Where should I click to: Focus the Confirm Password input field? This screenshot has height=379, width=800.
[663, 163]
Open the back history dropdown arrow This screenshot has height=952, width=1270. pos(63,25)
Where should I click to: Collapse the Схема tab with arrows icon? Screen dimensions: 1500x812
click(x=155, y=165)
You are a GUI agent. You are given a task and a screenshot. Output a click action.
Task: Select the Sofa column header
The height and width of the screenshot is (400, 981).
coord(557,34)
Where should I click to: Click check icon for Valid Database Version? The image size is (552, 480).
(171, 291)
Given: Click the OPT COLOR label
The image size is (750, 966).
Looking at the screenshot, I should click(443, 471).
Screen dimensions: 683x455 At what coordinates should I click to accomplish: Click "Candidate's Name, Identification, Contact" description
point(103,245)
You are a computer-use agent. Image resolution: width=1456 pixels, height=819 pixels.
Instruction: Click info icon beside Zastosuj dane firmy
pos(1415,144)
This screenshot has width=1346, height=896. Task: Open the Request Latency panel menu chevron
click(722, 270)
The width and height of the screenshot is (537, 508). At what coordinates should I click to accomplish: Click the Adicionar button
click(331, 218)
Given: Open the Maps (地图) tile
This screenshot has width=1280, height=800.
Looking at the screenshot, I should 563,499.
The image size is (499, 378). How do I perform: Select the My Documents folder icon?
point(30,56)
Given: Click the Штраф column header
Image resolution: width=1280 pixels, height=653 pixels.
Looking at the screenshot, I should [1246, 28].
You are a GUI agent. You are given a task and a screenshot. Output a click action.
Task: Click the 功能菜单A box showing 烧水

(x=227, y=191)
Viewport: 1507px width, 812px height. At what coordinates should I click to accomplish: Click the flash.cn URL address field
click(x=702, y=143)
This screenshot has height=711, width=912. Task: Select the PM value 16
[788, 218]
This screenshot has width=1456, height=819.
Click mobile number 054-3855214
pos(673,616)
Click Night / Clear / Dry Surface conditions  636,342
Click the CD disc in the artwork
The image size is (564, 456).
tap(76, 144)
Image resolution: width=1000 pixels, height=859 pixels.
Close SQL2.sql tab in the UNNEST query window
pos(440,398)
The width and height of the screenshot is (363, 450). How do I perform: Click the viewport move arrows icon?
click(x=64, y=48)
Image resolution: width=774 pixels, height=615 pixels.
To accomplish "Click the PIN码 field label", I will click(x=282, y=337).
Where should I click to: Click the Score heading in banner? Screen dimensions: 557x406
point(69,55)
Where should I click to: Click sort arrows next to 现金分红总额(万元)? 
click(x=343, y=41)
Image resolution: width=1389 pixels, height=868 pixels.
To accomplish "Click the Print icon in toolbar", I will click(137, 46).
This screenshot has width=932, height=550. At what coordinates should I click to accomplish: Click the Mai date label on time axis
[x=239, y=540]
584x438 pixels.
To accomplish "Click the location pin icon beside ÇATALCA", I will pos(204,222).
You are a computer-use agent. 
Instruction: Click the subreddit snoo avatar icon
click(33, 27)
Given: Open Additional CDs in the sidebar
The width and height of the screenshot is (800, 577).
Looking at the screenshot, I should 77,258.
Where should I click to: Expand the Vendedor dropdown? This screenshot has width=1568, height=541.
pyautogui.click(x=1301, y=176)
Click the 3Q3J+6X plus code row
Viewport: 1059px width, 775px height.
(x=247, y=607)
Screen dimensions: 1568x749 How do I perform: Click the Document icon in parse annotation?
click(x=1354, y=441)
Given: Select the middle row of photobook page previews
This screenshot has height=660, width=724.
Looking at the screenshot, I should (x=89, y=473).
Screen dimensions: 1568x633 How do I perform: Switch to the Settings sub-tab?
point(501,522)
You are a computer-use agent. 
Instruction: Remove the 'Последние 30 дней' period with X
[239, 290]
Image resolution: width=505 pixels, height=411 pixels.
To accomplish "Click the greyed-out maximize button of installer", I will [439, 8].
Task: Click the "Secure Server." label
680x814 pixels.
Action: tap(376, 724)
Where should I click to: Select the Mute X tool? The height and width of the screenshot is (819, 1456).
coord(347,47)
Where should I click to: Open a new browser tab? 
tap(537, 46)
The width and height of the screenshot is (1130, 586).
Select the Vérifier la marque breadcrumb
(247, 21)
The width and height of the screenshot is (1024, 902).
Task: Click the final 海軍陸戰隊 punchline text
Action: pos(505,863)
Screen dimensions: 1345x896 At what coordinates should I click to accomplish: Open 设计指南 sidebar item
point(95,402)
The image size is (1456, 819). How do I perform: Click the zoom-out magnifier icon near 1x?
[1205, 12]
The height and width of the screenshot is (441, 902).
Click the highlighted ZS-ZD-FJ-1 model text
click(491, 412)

TASK TO COMPLETE | Format every line of the records above as a JSON list of strings, one string per line, leaving out blank lines.

EXERCISE ANSWER |
[
  "Where should I click to: Focus the Confirm Password input field? This screenshot has height=379, width=800.",
  "[663, 163]",
  "Open the back history dropdown arrow This screenshot has height=952, width=1270. pos(63,25)",
  "Where should I click to: Collapse the Схема tab with arrows icon? Screen dimensions: 1500x812",
  "click(x=155, y=165)",
  "You are a GUI agent. You are given a task and a screenshot. Output a click action.",
  "Task: Select the Sofa column header",
  "The height and width of the screenshot is (400, 981).",
  "coord(557,34)",
  "Where should I click to: Click check icon for Valid Database Version? The image size is (552, 480).",
  "(171, 291)",
  "Given: Click the OPT COLOR label",
  "The image size is (750, 966).",
  "Looking at the screenshot, I should click(443, 471).",
  "Screen dimensions: 683x455 At what coordinates should I click to accomplish: Click \"Candidate's Name, Identification, Contact\" description",
  "point(103,245)",
  "You are a computer-use agent. Image resolution: width=1456 pixels, height=819 pixels.",
  "Instruction: Click info icon beside Zastosuj dane firmy",
  "pos(1415,144)",
  "This screenshot has width=1346, height=896. Task: Open the Request Latency panel menu chevron",
  "click(722, 270)",
  "The width and height of the screenshot is (537, 508). At what coordinates should I click to accomplish: Click the Adicionar button",
  "click(331, 218)",
  "Given: Open the Maps (地图) tile",
  "This screenshot has width=1280, height=800.",
  "Looking at the screenshot, I should 563,499.",
  "The image size is (499, 378). How do I perform: Select the My Documents folder icon?",
  "point(30,56)",
  "Given: Click the Штраф column header",
  "Image resolution: width=1280 pixels, height=653 pixels.",
  "Looking at the screenshot, I should [1246, 28].",
  "You are a GUI agent. You are given a task and a screenshot. Output a click action.",
  "Task: Click the 功能菜单A box showing 烧水",
  "(x=227, y=191)",
  "Viewport: 1507px width, 812px height. At what coordinates should I click to accomplish: Click the flash.cn URL address field",
  "click(x=702, y=143)",
  "This screenshot has height=711, width=912. Task: Select the PM value 16",
  "[788, 218]",
  "This screenshot has width=1456, height=819.",
  "Click mobile number 054-3855214",
  "pos(673,616)",
  "Click Night / Clear / Dry Surface conditions  636,342",
  "Click the CD disc in the artwork",
  "The image size is (564, 456).",
  "tap(76, 144)",
  "Image resolution: width=1000 pixels, height=859 pixels.",
  "Close SQL2.sql tab in the UNNEST query window",
  "pos(440,398)",
  "The width and height of the screenshot is (363, 450). How do I perform: Click the viewport move arrows icon?",
  "click(x=64, y=48)",
  "Image resolution: width=774 pixels, height=615 pixels.",
  "To accomplish \"Click the PIN码 field label\", I will click(x=282, y=337).",
  "Where should I click to: Click the Score heading in banner? Screen dimensions: 557x406",
  "point(69,55)",
  "Where should I click to: Click sort arrows next to 现金分红总额(万元)? ",
  "click(x=343, y=41)",
  "Image resolution: width=1389 pixels, height=868 pixels.",
  "To accomplish \"Click the Print icon in toolbar\", I will click(137, 46).",
  "This screenshot has width=932, height=550. At what coordinates should I click to accomplish: Click the Mai date label on time axis",
  "[x=239, y=540]",
  "584x438 pixels.",
  "To accomplish \"Click the location pin icon beside ÇATALCA\", I will pos(204,222).",
  "You are a computer-use agent. ",
  "Instruction: Click the subreddit snoo avatar icon",
  "click(33, 27)",
  "Given: Open Additional CDs in the sidebar",
  "The width and height of the screenshot is (800, 577).",
  "Looking at the screenshot, I should 77,258.",
  "Where should I click to: Expand the Vendedor dropdown? This screenshot has width=1568, height=541.",
  "pyautogui.click(x=1301, y=176)",
  "Click the 3Q3J+6X plus code row",
  "Viewport: 1059px width, 775px height.",
  "(x=247, y=607)",
  "Screen dimensions: 1568x749 How do I perform: Click the Document icon in parse annotation?",
  "click(x=1354, y=441)",
  "Given: Select the middle row of photobook page previews",
  "This screenshot has height=660, width=724.",
  "Looking at the screenshot, I should (x=89, y=473).",
  "Screen dimensions: 1568x633 How do I perform: Switch to the Settings sub-tab?",
  "point(501,522)",
  "You are a computer-use agent. ",
  "Instruction: Remove the 'Последние 30 дней' period with X",
  "[239, 290]",
  "Image resolution: width=505 pixels, height=411 pixels.",
  "To accomplish \"Click the greyed-out maximize button of installer\", I will [439, 8].",
  "Task: Click the \"Secure Server.\" label",
  "680x814 pixels.",
  "Action: tap(376, 724)",
  "Where should I click to: Select the Mute X tool? The height and width of the screenshot is (819, 1456).",
  "coord(347,47)",
  "Where should I click to: Open a new browser tab? ",
  "tap(537, 46)",
  "The width and height of the screenshot is (1130, 586).",
  "Select the Vérifier la marque breadcrumb",
  "(247, 21)",
  "The width and height of the screenshot is (1024, 902).",
  "Task: Click the final 海軍陸戰隊 punchline text",
  "Action: pos(505,863)",
  "Screen dimensions: 1345x896 At what coordinates should I click to accomplish: Open 设计指南 sidebar item",
  "point(95,402)",
  "The image size is (1456, 819). How do I perform: Click the zoom-out magnifier icon near 1x?",
  "[1205, 12]",
  "The height and width of the screenshot is (441, 902).",
  "Click the highlighted ZS-ZD-FJ-1 model text",
  "click(491, 412)"
]